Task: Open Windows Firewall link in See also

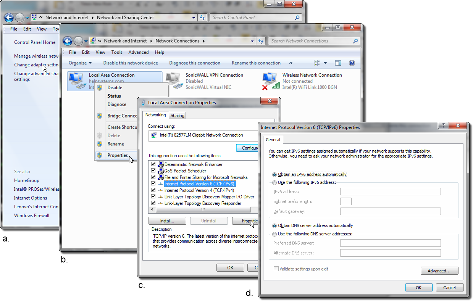Action: (x=32, y=216)
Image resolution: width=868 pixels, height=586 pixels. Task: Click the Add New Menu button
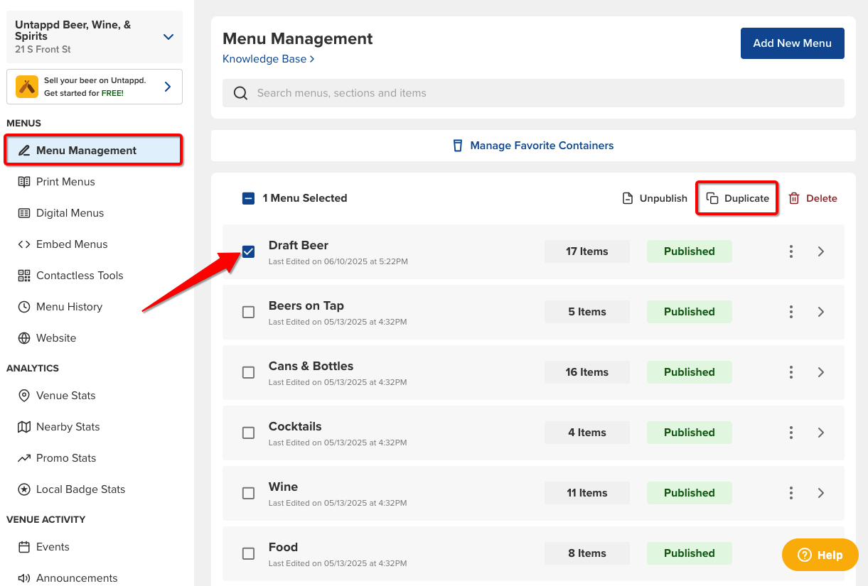tap(792, 43)

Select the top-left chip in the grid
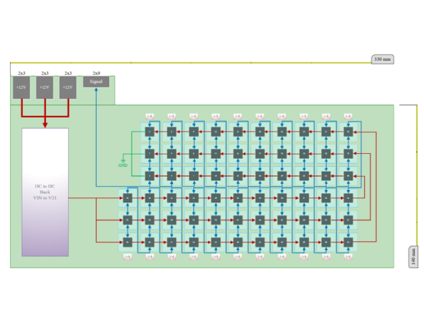pos(149,131)
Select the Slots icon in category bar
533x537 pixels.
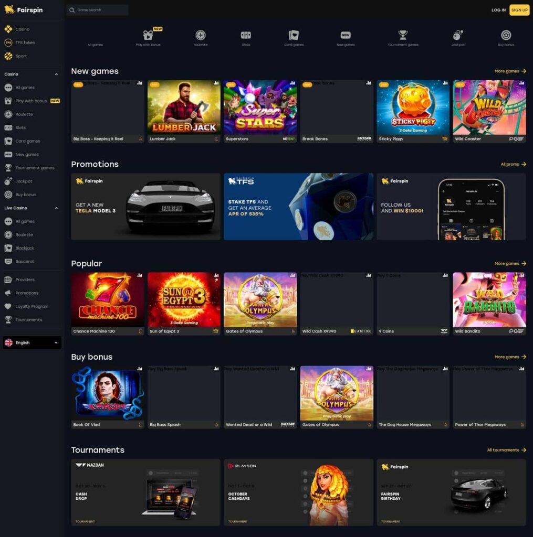pos(246,35)
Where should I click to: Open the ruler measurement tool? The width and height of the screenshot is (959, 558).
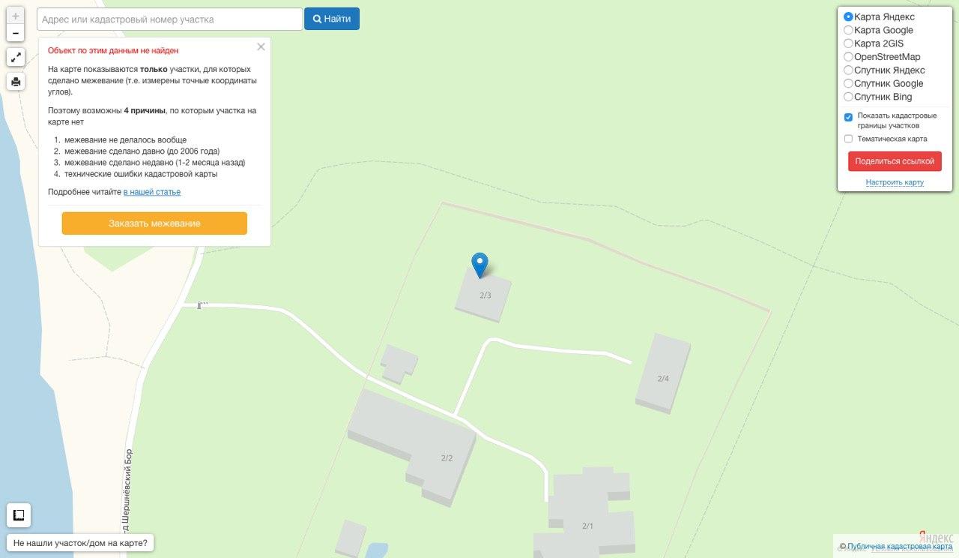(x=19, y=515)
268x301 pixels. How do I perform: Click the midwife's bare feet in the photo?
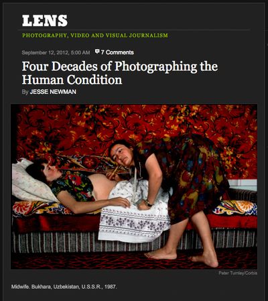182,256
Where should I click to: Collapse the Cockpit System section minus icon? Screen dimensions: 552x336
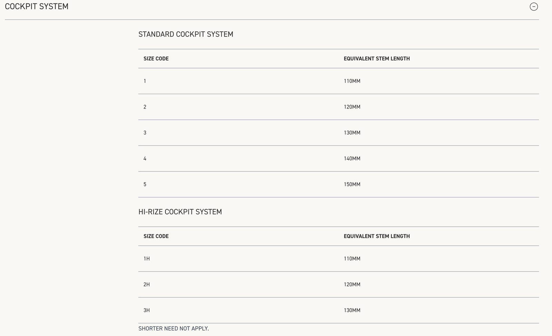533,7
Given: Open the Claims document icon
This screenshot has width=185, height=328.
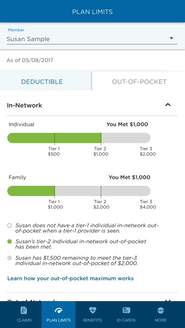Looking at the screenshot, I should click(24, 310).
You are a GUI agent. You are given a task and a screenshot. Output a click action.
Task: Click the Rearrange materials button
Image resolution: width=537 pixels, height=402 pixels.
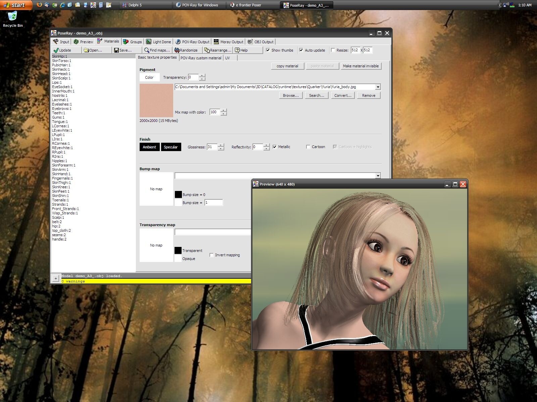[x=217, y=50]
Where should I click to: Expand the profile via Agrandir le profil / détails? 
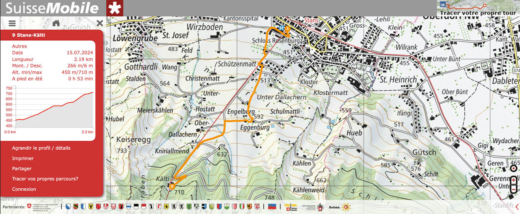[x=41, y=148]
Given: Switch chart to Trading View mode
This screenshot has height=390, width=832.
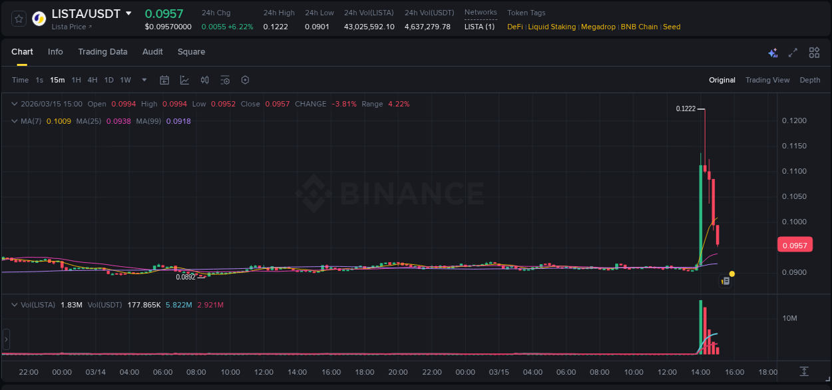Looking at the screenshot, I should (x=767, y=80).
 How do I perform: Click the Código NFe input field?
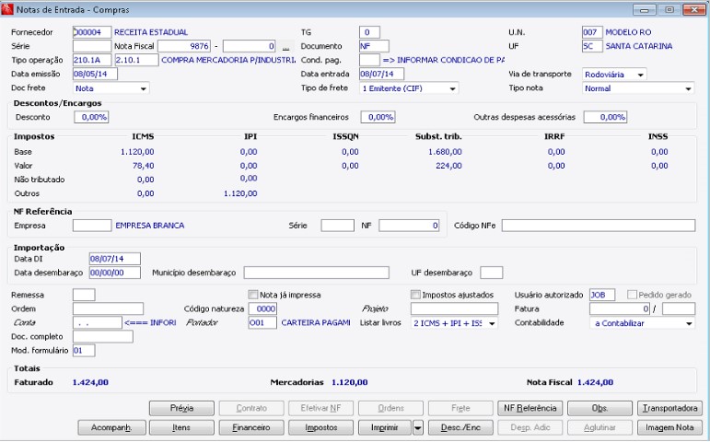[x=599, y=225]
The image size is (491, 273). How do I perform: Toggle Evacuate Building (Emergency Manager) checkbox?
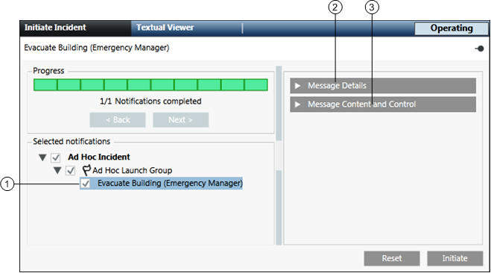[85, 183]

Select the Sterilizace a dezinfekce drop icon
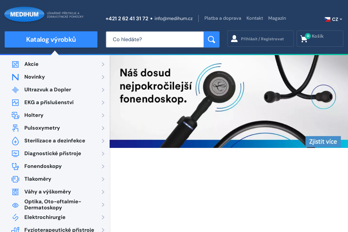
· · · ·
### Exercise
No pictures belong in the output. It should reproduce exactly the lines from the one containing "Where should I click to: Expand" through the end of the data, both ends included.

### Answer space
Where should I click to: Expand the profile via Agrandir le profil / détails? 
[x=41, y=148]
Given: Switch chart to Trading View mode
This screenshot has height=390, width=832.
Looking at the screenshot, I should (x=767, y=80).
 How do I perform: Click the Código NFe input field?
[x=599, y=225]
The image size is (491, 273). How do I perform: Toggle Evacuate Building (Emergency Manager) checkbox?
[85, 183]

Select the Sterilizace a dezinfekce drop icon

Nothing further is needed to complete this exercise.